Fort Bend Independent School District
** FOR IMMEDIATE RELEASE **
Dear Community Member,
As you may know, we are in the process of preparing the District’s budget for the 2012-2013 school year. I am pleased to report that we are projecting a gain in general fund revenue from the State next year. Our District is projected to receive $15.5 million in additional revenue for our maintenance and operating (M&O) budget. The following are highlights of next year’s proposed budget.
Proposed raise and addition of staff due to growth
Eighty-six (86%) percent of our M&O budget is salaries and benefits for our employees. Due to the additional revenue for next year, we plan to spend more than $12 million on salaries and benefits. We are proposing a two percent salary increase for all employees and an increase in the starting teacher salary to $44,750. Although we are not opening any new campuses for the first time since 2005, we must also budget for additional staff due to growth. For example, we are adding another grade level at Ridge Point High School.
FBISD spends 67% on classroom instruction; one of the highest levels among peer districts
After losing close to $50 million dollars of state funding over the past two years and dealing with budget shortfalls, we have had to do more with less staff and less resources.
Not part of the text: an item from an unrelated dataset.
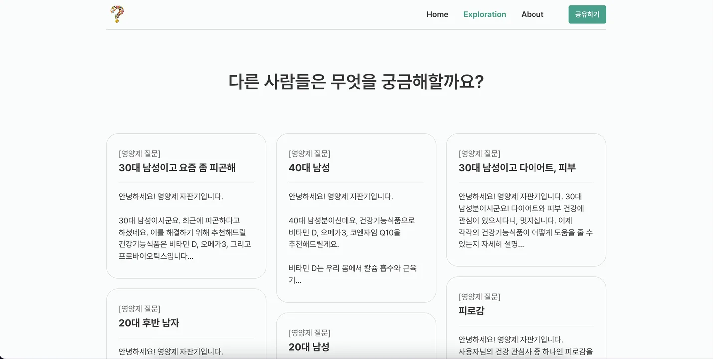This screenshot has width=713, height=359.
Task: Click the '20대 남성' card title
Action: click(x=309, y=347)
During this time, we are proud of the fact that we maintained instructional spending in the classroom at 67 percent.
District’s tax rate remains at current level; one of the lowest in the Houston area
Our overall tax rate of $1.34 per $100 valuation, which includes a debt service tax rate of 30 cents combined with the District’s $1.04 M&O tax rate, will remain at its current level for 2012-2013. At its March 26 Board Meeting, the Board of Trustees voted to take advantage of the historic low interest rates and authorized the administration to pursue a refunding of a portion of our outstanding debt so that the District could take advantage of the lower rates. This action will reduce the total amount of outstanding debt and afford the district the opportunity to maintain the debt service tax rate at the current level. As part of this adoption, the Board officially rescinded the declaration of financial exigency which was adopted last spring and scheduled to expire in June of this year.
FBISD maintains strong financial position receiving AA+ Fitch Rating
Fitch Ratings recently gave Fort Bend ISD a AA+ bond rating. In addition, the District’s bonds are secured by the Texas Permanent School Fund (PSF), whose bond guarantee program is rated AAA by Fitch. This is good news and means we are prudently managing resources, which is important to continue to maintain our healthy financial position and strong bond rating.
In closing, we know there is more work to complete before the adoption of the 2012-2013 Budget, but I wanted to share the prognosis of a better year ahead and thank you for your continued support for our students and staff.